Why you can OR flags into addresses?

Page tables are 4KB-aligned, so the low 12 bits of any table address are guaranteed zero. We can safely OR attribute flags into those bits without corrupting the address. The address lives in bits 47:12, the flags live in bits 11:0 (plus some high bits like UXN/PXN). This is a common hardware trick: alignment guarantees give you “free” bits for metadata.

Table vs Block vs Page descriptors

At L0, L1, and L2, bit [1] = 1 means “this entry points to another table” (table descriptor). At L1 and L2, bit [1] = 0 means “this entry directly maps a large region” (block descriptor, 1GB at L1 or 2MB at L2). At L3, bit [1] = 1 means “this entry maps a 4KB page” (page descriptor). Blocks are useful for mapping large contiguous regions with a single entry, rather than an entire next-level table.

8. Building page tables

Let’s build the actual page tables. We have two goals here: create some identity mappings for the kernel and peripherals, and create one non-identity mapping to prove that translation is working.

Our build_tables() function creates three kinds of mappings. The first two are identity mappings for the UART and RAM, which are necessary for the kernel to continue functioning after the MMU is enabled. The third mapping is a non-identity mapping for a test virtual address (0x8000_0000) that points to an allocated frame. This allows us to verify that the MMU is correctly translating addresses.

Here’s the mapping layout:

As we touched on earlier, the first two are identity mappings (VA = PA). This is critical during boot because the kernel code was loaded at specific physical addresses, and the program counter already contains a physical address.

When the MMU turns on, it translates all addresses, including the instruction the CPU is currently executing. If that address isn’t identity-mapped, the CPU can’t fetch the next instruction and crashes.

The UART is identity-mapped, so we can keep printing debug messages after the MMU is on. The RAM is identity-mapped so the kernel can continue accessing its data structures. The test VA is a non-identity mapping that points to an allocated frame, allowing us to verify that the MMU is correctly translating addresses.

Lets us double-click and see what the code looks like for building these tables. The function build_tables() initializes the page tables with the appropriate entries to create the mappings described above. It sets up the L0, L1, and L2 tables to point to each other, and then fills in the L2 and L3 entries for the UART, RAM, and test VA. The function returns the physical address of the L0 table (which we will load into TTBR0_EL1) and the test virtual address for later verification.

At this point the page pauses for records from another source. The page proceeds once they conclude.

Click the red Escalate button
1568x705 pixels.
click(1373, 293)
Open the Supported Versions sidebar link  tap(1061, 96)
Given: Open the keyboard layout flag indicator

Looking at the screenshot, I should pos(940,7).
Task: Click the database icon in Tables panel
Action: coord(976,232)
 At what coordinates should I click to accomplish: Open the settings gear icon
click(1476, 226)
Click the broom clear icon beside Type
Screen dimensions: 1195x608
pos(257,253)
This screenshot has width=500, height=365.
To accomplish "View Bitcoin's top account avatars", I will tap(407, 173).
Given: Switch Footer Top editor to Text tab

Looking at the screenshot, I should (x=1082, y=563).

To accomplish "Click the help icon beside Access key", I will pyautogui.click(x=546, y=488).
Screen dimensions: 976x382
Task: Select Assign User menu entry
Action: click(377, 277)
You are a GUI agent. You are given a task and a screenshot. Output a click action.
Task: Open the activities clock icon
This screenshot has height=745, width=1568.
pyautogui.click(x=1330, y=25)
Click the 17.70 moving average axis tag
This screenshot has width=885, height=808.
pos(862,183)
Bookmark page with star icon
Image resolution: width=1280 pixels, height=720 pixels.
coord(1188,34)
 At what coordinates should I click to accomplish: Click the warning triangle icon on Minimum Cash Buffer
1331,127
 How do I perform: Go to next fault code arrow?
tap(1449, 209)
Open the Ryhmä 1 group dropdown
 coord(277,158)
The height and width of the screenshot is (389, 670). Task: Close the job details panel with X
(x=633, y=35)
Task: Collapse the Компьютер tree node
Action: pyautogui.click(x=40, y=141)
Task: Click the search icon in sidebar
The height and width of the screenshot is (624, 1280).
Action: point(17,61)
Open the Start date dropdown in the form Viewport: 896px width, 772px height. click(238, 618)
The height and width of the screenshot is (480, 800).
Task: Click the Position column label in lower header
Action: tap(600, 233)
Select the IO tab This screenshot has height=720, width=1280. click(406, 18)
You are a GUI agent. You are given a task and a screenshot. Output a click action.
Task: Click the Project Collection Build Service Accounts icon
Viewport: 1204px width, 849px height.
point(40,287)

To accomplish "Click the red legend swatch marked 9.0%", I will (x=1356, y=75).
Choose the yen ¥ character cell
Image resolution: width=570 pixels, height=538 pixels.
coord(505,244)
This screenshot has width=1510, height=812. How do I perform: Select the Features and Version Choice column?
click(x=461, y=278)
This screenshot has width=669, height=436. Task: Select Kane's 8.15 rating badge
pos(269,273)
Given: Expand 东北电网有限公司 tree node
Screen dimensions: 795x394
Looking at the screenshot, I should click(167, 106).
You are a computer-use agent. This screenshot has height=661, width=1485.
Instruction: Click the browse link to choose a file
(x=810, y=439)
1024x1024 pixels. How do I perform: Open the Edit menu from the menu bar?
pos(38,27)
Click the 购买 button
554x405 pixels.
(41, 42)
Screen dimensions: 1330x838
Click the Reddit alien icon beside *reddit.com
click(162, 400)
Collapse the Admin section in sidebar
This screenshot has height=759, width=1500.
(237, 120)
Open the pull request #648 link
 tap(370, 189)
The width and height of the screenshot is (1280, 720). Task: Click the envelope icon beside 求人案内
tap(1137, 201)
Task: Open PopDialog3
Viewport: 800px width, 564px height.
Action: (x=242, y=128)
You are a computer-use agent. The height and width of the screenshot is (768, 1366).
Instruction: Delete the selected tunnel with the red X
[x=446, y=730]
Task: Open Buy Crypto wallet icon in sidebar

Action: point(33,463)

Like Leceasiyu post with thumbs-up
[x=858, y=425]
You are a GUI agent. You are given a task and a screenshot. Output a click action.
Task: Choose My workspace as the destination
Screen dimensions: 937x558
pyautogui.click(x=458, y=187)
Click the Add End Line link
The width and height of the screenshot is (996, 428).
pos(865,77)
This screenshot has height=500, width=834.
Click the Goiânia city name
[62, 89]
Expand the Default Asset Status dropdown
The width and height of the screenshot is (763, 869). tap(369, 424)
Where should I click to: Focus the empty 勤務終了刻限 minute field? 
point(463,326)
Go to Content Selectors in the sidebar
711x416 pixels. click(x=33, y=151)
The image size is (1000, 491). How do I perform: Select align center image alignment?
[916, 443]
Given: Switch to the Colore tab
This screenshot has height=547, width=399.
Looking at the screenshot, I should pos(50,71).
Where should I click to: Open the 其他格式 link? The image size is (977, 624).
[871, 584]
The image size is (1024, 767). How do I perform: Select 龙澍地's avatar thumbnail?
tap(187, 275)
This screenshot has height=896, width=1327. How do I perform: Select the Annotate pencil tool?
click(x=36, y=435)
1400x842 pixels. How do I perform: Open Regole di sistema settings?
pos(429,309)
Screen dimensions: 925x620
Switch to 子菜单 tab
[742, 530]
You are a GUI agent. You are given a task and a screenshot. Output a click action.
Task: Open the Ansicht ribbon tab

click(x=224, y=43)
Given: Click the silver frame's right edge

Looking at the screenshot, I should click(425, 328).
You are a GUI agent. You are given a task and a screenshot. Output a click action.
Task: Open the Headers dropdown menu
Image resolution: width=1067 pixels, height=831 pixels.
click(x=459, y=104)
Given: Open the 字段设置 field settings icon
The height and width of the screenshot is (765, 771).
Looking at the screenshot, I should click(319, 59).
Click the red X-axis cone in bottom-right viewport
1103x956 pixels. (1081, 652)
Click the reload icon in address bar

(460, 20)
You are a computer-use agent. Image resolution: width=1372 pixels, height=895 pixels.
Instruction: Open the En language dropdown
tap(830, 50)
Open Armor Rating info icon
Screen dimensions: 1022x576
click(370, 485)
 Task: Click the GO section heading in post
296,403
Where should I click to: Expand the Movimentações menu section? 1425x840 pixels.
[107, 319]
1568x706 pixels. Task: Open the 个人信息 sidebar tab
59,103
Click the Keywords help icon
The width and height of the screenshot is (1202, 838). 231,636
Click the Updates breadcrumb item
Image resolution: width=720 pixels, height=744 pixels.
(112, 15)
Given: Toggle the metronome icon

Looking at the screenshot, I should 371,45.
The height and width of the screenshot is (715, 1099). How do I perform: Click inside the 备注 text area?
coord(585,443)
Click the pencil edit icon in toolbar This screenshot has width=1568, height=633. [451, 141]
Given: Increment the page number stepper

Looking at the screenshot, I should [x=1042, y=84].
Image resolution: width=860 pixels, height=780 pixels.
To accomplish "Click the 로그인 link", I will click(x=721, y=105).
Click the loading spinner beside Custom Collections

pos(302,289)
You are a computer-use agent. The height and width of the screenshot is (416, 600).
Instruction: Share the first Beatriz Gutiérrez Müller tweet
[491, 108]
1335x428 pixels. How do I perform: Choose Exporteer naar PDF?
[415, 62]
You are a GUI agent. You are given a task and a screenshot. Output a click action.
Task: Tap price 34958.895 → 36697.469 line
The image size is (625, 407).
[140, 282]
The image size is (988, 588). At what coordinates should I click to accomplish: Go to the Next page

Note, the code uses unsafe blocks to modify the static mutable page tables, which is necessary because we’re directly manipulating memory structures that the hardware will read.

fn build_tables(frame0: u64) -> (u64, u64) {
    let test_va: u64 = 0x8000_0000; // 2GB

    unsafe {
        TT_L0.entries = [0; 512];
        TT_L1.entries = [0; 512];
        TT_L2_0.entries = [0; 512];
        TT_L2_1.entries = [0; 512];
        TT_L2_2.entries = [0; 512];
        TT_L3_TEST.entries = [0; 512];

        // L0[0] -> L1 (covers low VA range)
        TT_L0.entries[0] =
            (&raw const TT_L1 as *const _ as u64) | DESC_VALID | DESC_TABLE;

        // L1[0] (0..1GB) -> L2_0
        TT_L1.entries[0] =
            (&raw const TT_L2_0 as *const _ as u64) | DESC_VALID | DESC_TABLE;
        // L1[1] (1..2GB) -> L2_1 (RAM at 0x4000_0000)
        TT_L1.entries[1] =
            (&raw const TT_L2_1 as *const _ as u64) | DESC_VALID | DESC_TABLE;
        // L1[2] (2..3GB) -> L2_2 (test VA)
        TT_L1.entries[2] =
            (&raw const TT_L2_2 as *const _ as u64) | DESC_VALID | DESC_TABLE;

        // Map UART 0x0900_0000 as a 2MB device block (identity).
        let uart_va: u64 = 0x0900_0000;
        let uart_l2 = ((uart_va >> 21) & 0x1FF) as usize;
        TT_L2_0.entries[uart_l2] =
            (uart_va & 0xFFFF_FFFF_FFE0_0000)
                | DESC_VALID | DESC_BLOCK | ATTRIDX1 | AF | PXN | UXN;

        // Map RAM 0x4000_0000..0x5000_0000 as 2MB blocks, normal memory.
        let blocks = RAM_SIZE / (2 * 1024 * 1024);
        for i in 0..blocks {
            let va = RAM_START + i * 2 * 1024 * 1024;
            let pa = va;
            let idx = ((va >> 21) & 0x1FF) as usize;
            TT_L2_1.entries[idx] =
                (pa & 0xFFFF_FFFF_FFE0_0000)
                    | DESC_VALID | DESC_BLOCK | ATTRIDX0 | AF | SH_INNER;
        }

        // Map test_va -> frame0 as a single 4KB page (through L3).
        let test_l2 = ((test_va >> 21) & 0x1FF) as usize;
        TT_L2_2.entries[test_l2] =
            (&raw const TT_L3_TEST as *const _ as u64)
                | DESC_VALID | DESC_TABLE;
        let test_l3 = ((test_va >> 12) & 0x1FF) as usize;
        TT_L3_TEST.entries[test_l3] = (frame0 & 0xFFFF_FFFF_FFFF_F000)
            | DESC_VALID
            | DESC_TABLE
            | ATTRIDX0
            | AF
            | SH_INNER;
    }

    let ttbr0 = &raw const TT_L0 as *const _ as u64;
    (ttbr0, test_va)
}

Next, let us walk through the three mapping types - identity map for UART, identity map for RAM, and non-identity map for the test VA.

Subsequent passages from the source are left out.